Joshua Sanes (l) and Melanie Samuel
Neurons form precise relationships with particular synaptic partners and these relationships give rise to the wiring diagram that enables cognitive function. Like other partnerships, neural connections need to be maintained over the course of a lifetime to ensure proper function. But time is not kind to the brain. As we age, neural function can become compromised, even in otherwise healthy adults, resulting in mobility defects, cognitive decline, and memory deterioration. These functional deficits suggest that neural integrity pathways may be compromised by old age, but little is known about which partnerships are prone to failure or what molecules are responsible. A major impediment to deciphering the critical cellular and molecular steps leading to age-related cognitive decline is that most documented age-related alterations in synaptic structure, function, and number are subtle and difficult to appreciate in the dense neuropil of the brain. To circumvent this problem, Samuel and colleagues focused on synapses in the outer retina, which are particularly large. In this region, photoreceptors, which sense light, synapse on interneurons, which process the signals before sending them deeper into the brain. Importantly, there was already evidence that these synaptic relationships are particularly tenuous as they dramatically remodel in old rodents and humans. The outer retina is therefore well-suited to the search for molecular events that underlie age-related synaptic decline. In their paper in Nature Neuroscience, Samuel et al. find that one of the culprits is an energy homeostatic pathway regulated by the kinase LKB1 and one of its targets AMPK.

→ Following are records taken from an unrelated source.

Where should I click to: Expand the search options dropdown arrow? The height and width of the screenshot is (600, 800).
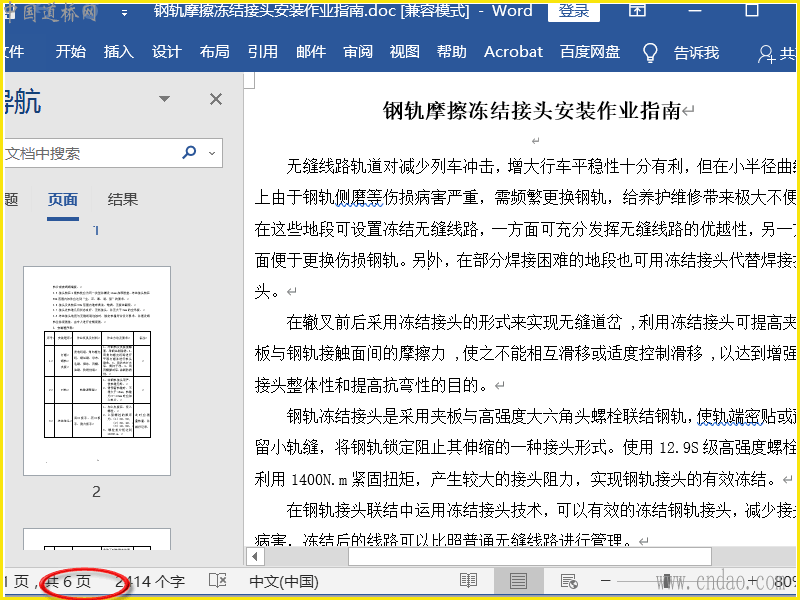pyautogui.click(x=210, y=154)
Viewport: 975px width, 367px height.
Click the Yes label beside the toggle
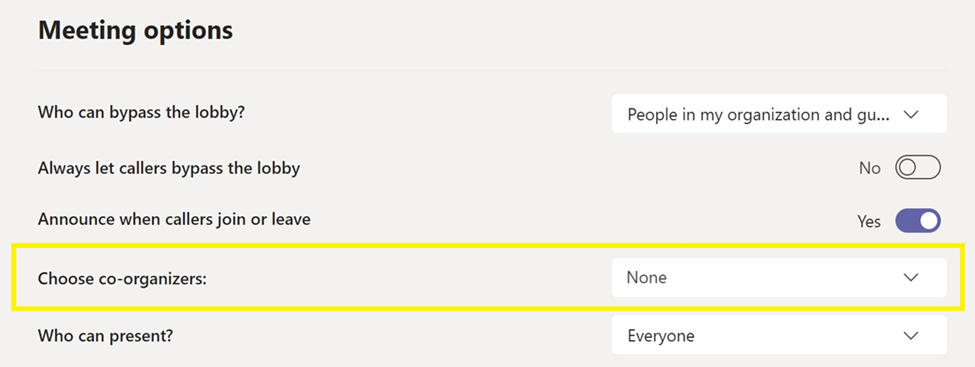click(x=869, y=221)
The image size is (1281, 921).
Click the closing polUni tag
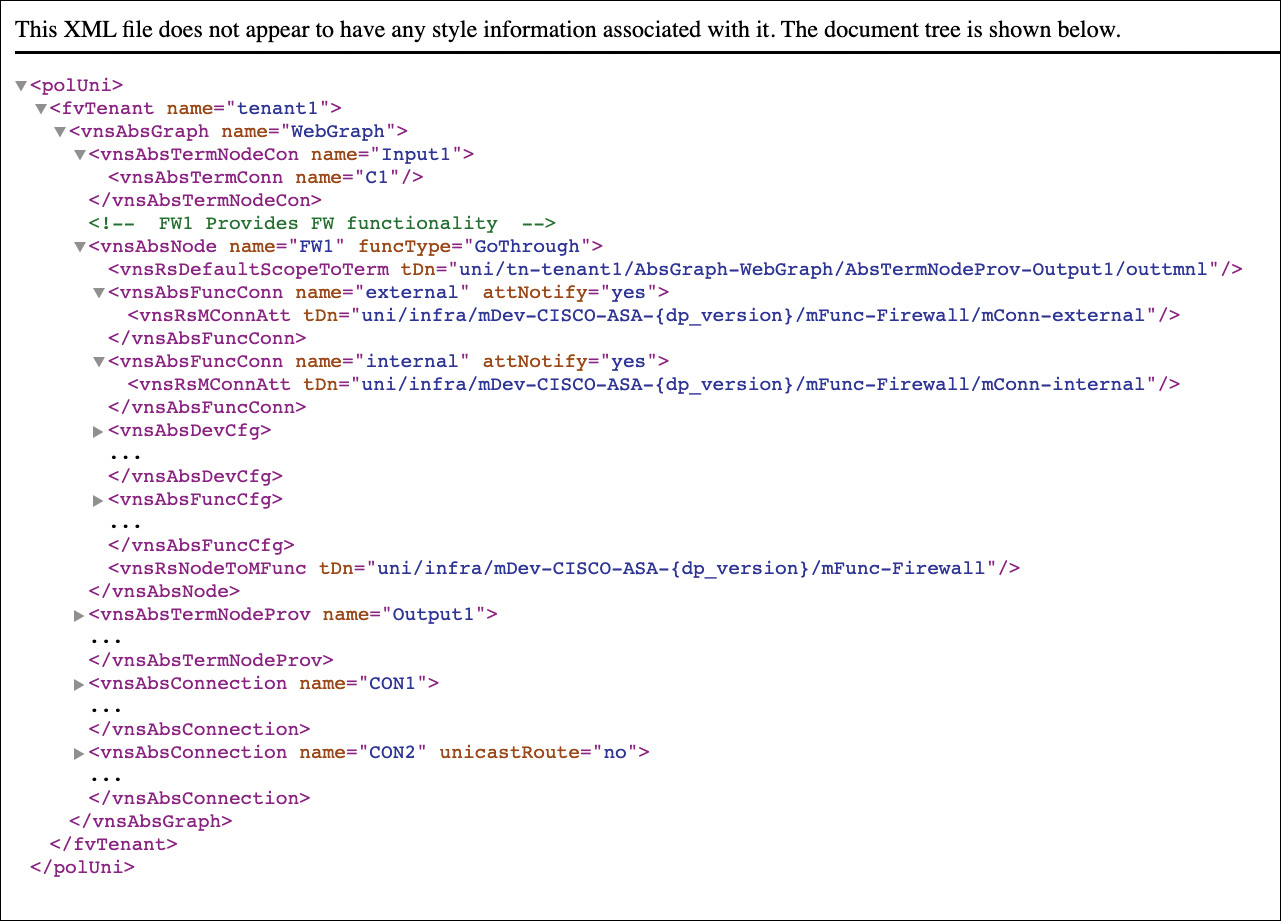[82, 867]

Samuel et al. show that deleting either LKB1 or AMPK makes young neurons appear old; cells and synapses remodel identically to old counterparts and their function declines. Correspondingly, defects in these molecules accompany normal aging, as the levels of LKB1 and activation of AMPK both decrease in old age. This pathway appears to be specific, as aging spares other LKB1 targets, and retinas from associated mutants are normal. Do neural aging defects arise from LKB-induced alterations in both synaptic partners or in one in particular? To assess this possibility, Samuel et al. deleted LKB1 from only one cell type, the rod photoreceptors. Rod-only LKB1 deletion was sufficient to induce the range of aging defects observed in total retina knockouts, placing these cells at the center of the outer retina’s relationship problem. Indeed, in follow-up studies, Samuel et al. reconstructed individual neurons to show that rod axon retraction drives age-related synaptic remodeling.

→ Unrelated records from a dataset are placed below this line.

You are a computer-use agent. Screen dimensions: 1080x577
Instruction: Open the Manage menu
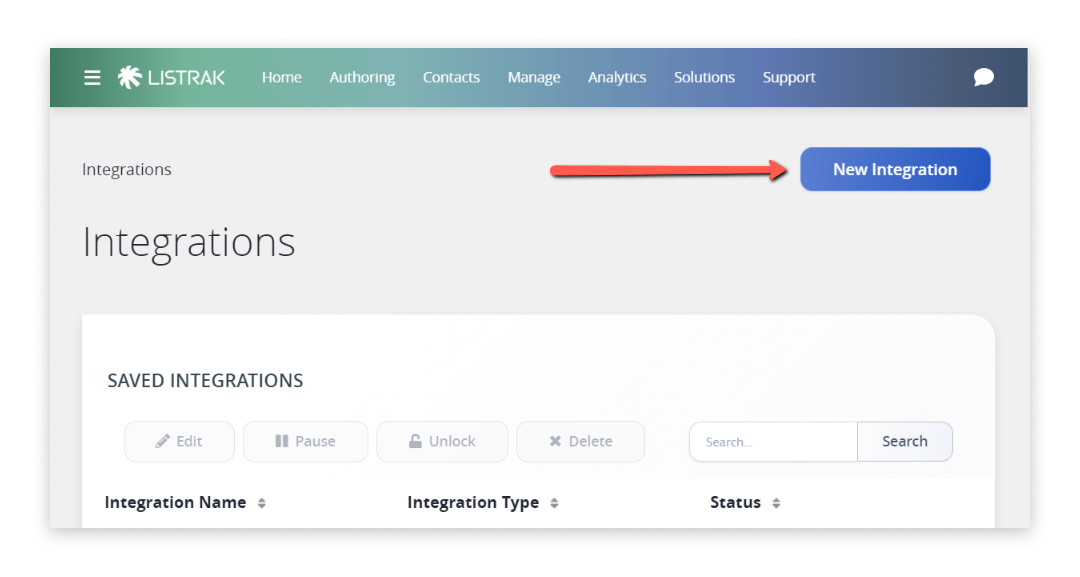click(x=534, y=77)
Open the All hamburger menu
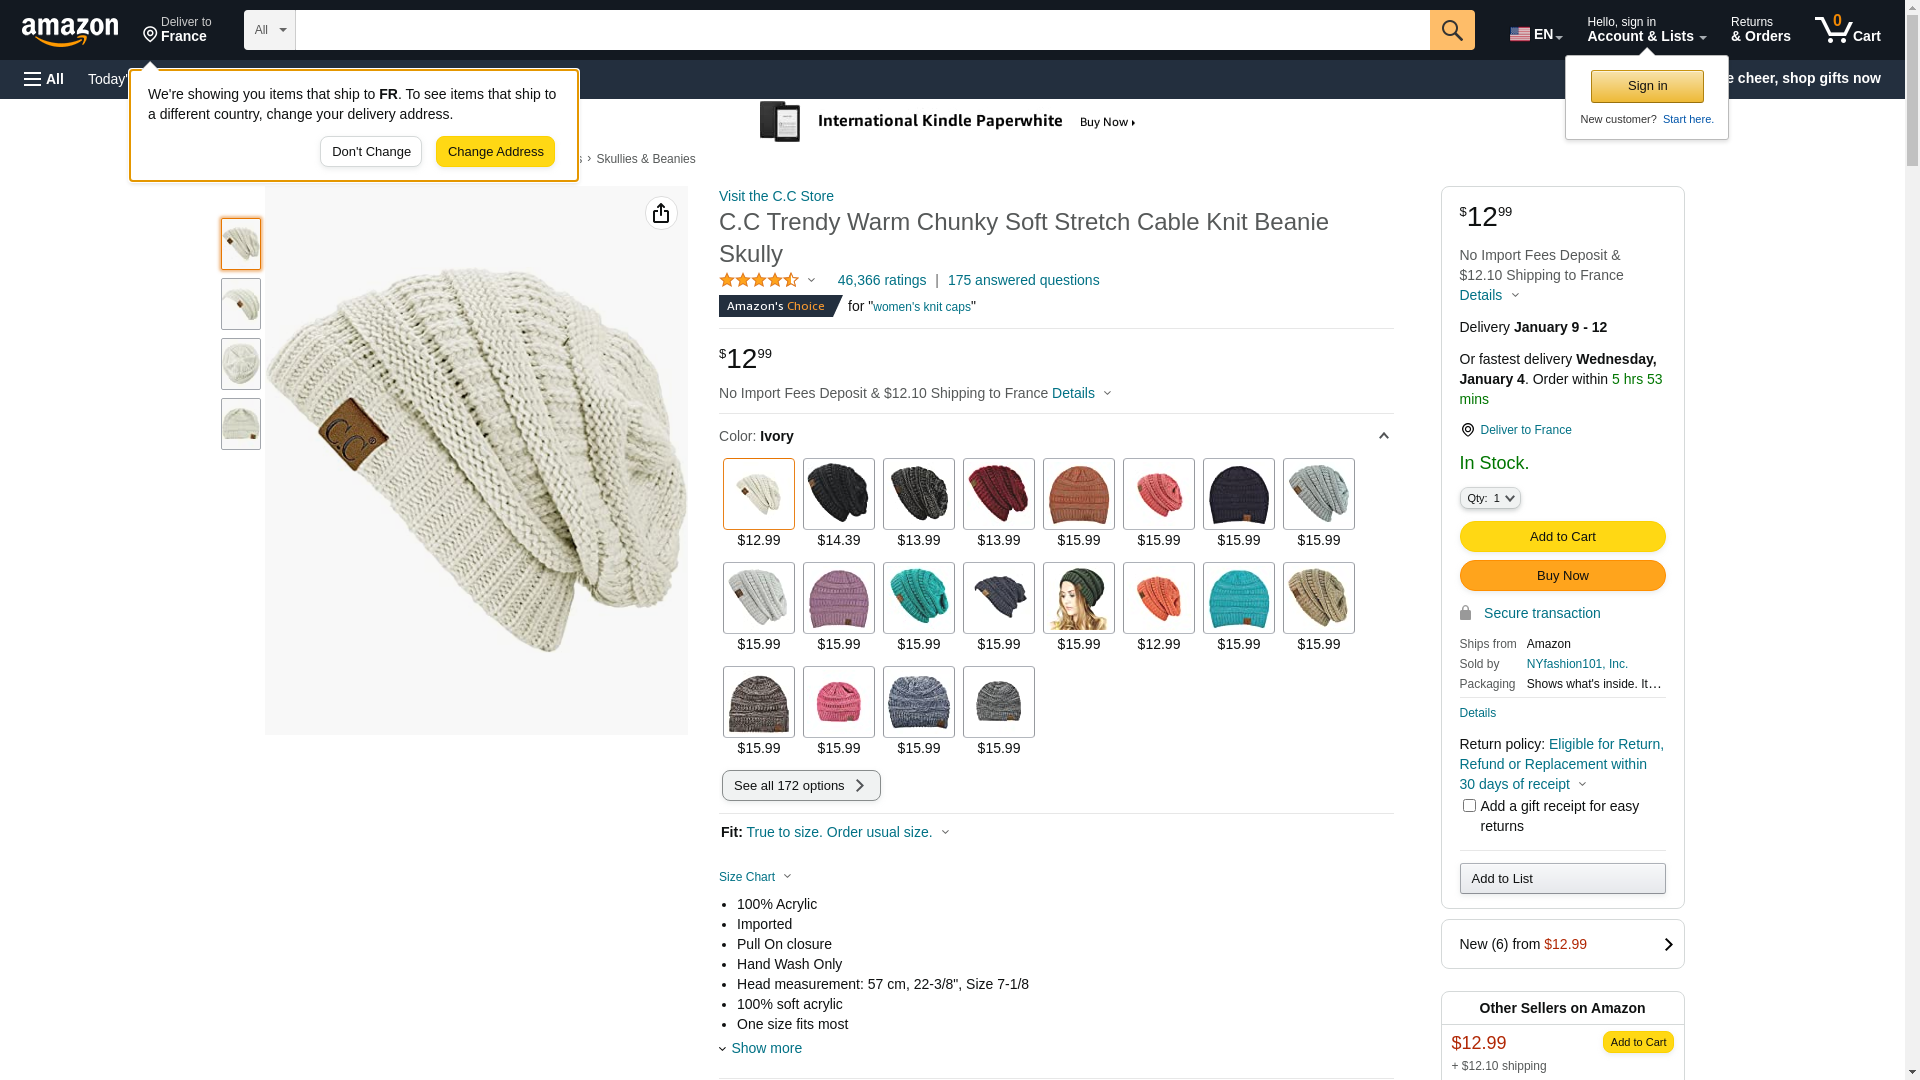The width and height of the screenshot is (1920, 1080). tap(44, 79)
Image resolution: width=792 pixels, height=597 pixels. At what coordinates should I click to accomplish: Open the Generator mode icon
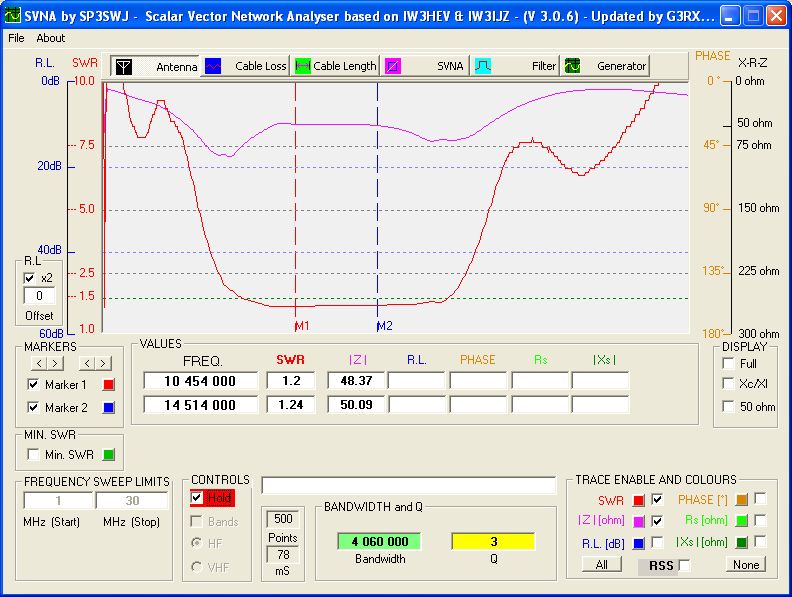click(573, 66)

These data raise the possibility that modifying the LKB1-AMPK axis could prevent or mitigate neural misorganization in old age. To address this, Samuel et al. increased AMPK activity using a genetic method and found this helped prevent neural partnerships from deteriorating and improved connections that had already begun to degrade. They then went on to use pharmacologic agents and caloric restriction, both of which affect this pathway. Again, normal age-related changes were at least partially suppressed. These data support the idea that particular molecular programs maintain neural function in old age and provide hope that by targeting these pathways we may improve the longevity of neural partnerships.